Unix read() probably returns EBADF in that case.)

- Taking the above into account: (fdes->port textual? output? close?).
Of course there could be more options (e.g. character encoding and
newline policy for textual ports) and maybe it's not nice to have so
many nameless boolean arguments in a row.

- "There is no close-fdes procedure" -- What's the rationale?

Spawn:

- The process spawning facility can be expected to spawn
implementation-specific extensions. (For a taste of the possibilities,
see Go and Python, Emacs Lisp start-process function family, and e.g.
CLISP's run-shell-command and run-program at
<https://clisp.sourceforge.io/impnotes/shell.html>. A good interface
would either use keyword arguments, or have the user create a
not-yet-launched-process object on which they can set all the options
before passing it to a launch procedure.

- Allowing the user to set arg0 (i.e. program name) is good.

- Allowing user to set subprocess environment (without clobbering the
parent's environment with setenv) is good.

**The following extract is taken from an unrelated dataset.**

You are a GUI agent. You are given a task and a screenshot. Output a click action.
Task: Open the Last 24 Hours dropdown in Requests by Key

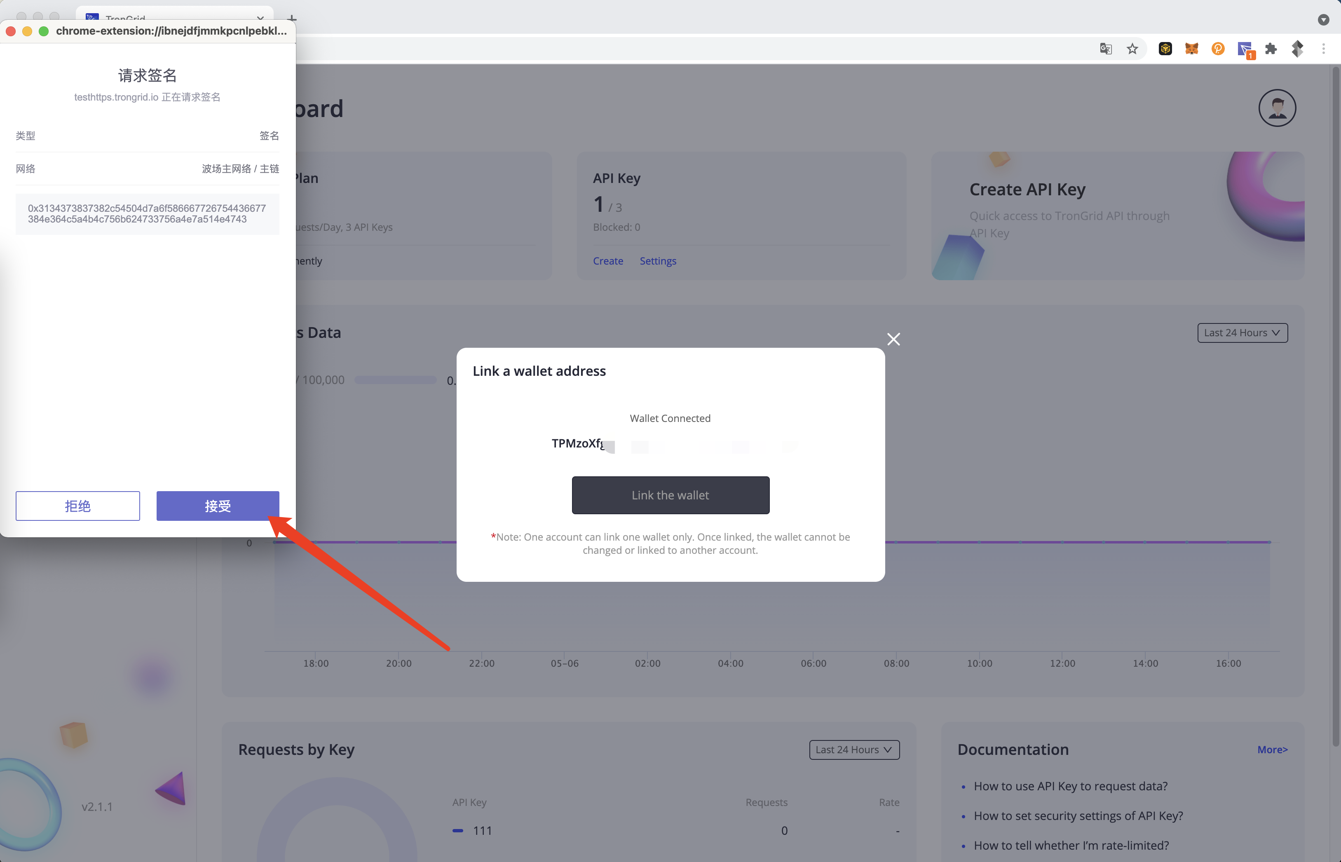pyautogui.click(x=854, y=749)
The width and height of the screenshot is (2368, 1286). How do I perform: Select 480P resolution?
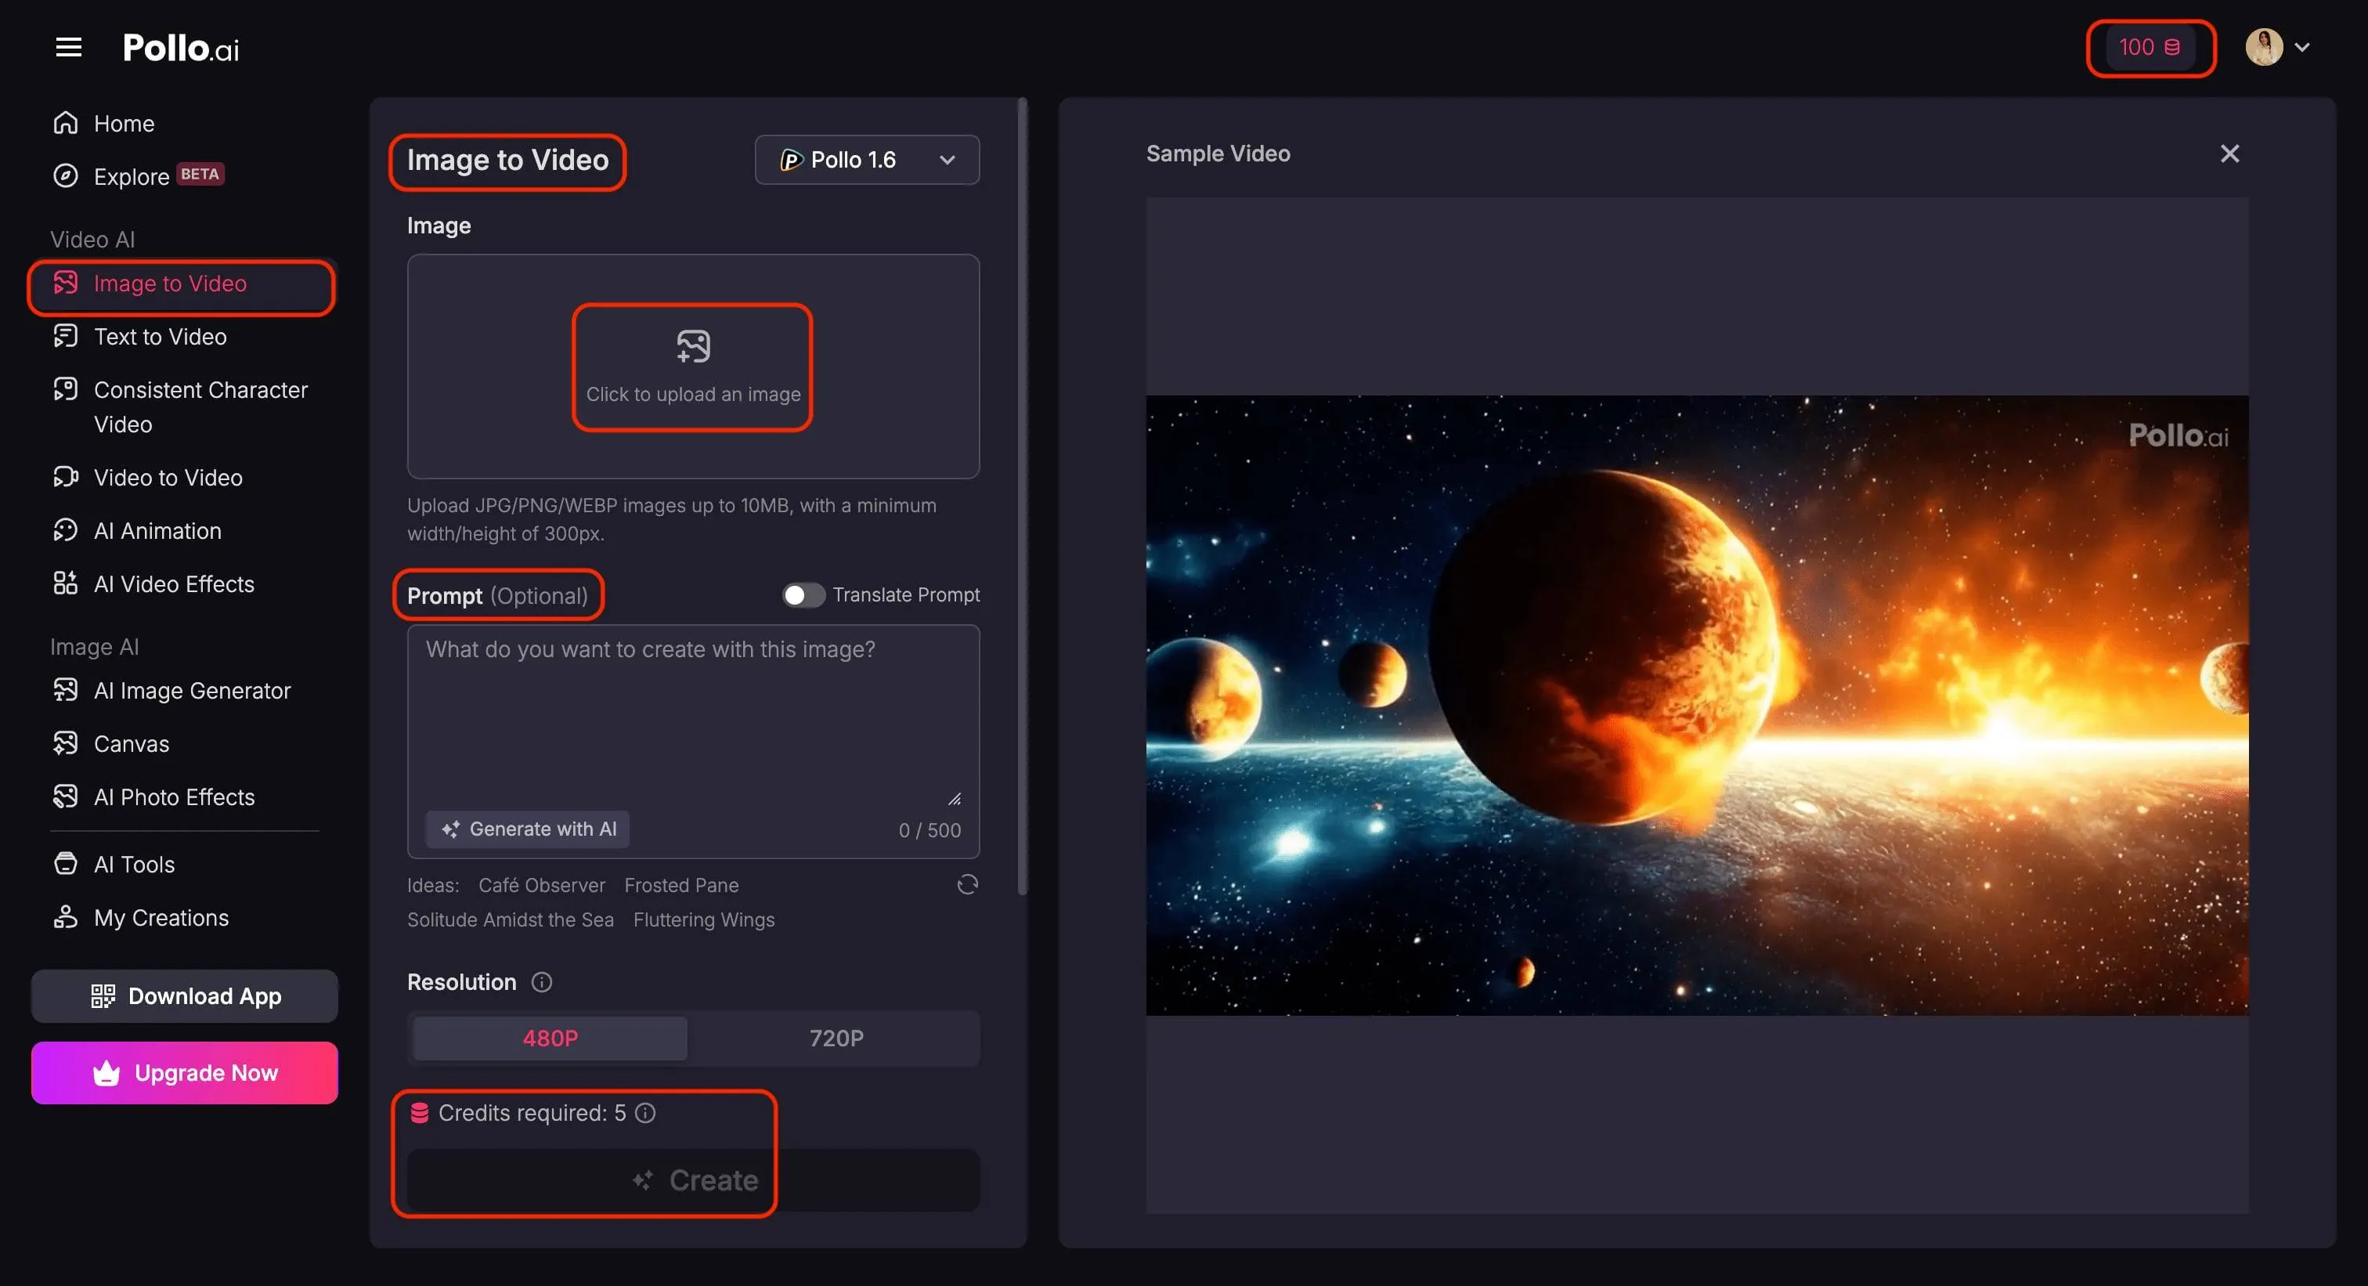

- on Windows it will have no access to the terminal at all -- might be
clearer to use the Windows term "console" here

- Python has subprocess.check_call() and subprocess.check_output() and
Also the subprocess.CompletedProcess object is good. It has a method
check_returncode(): raise a CalledProcessError if the process didn't
exit with code zero.

Other:

- (abort) -- How do we reconcile this with R7RS emergency-exit and
similar procedures? Unix itself has abort(), _exit() and exit(). I'm not
familiar with simiar Windows functions (other than ExitProcess()). I
would also side with usability expert Bruce Tognazzini (asktog.com) that
emotionally loaded words like "abort" should be avoided in user
interfaces (which APIs are). SIGABRT may be unavoidable; adding an abort
function is not.

- exec-path-list -- Why is this a variable not a function? As you note,
PATH can change in the middle of running the process. If the user wants
to save the old path for some reason after changing it themselves,
shouldn't they make their own variable to save it?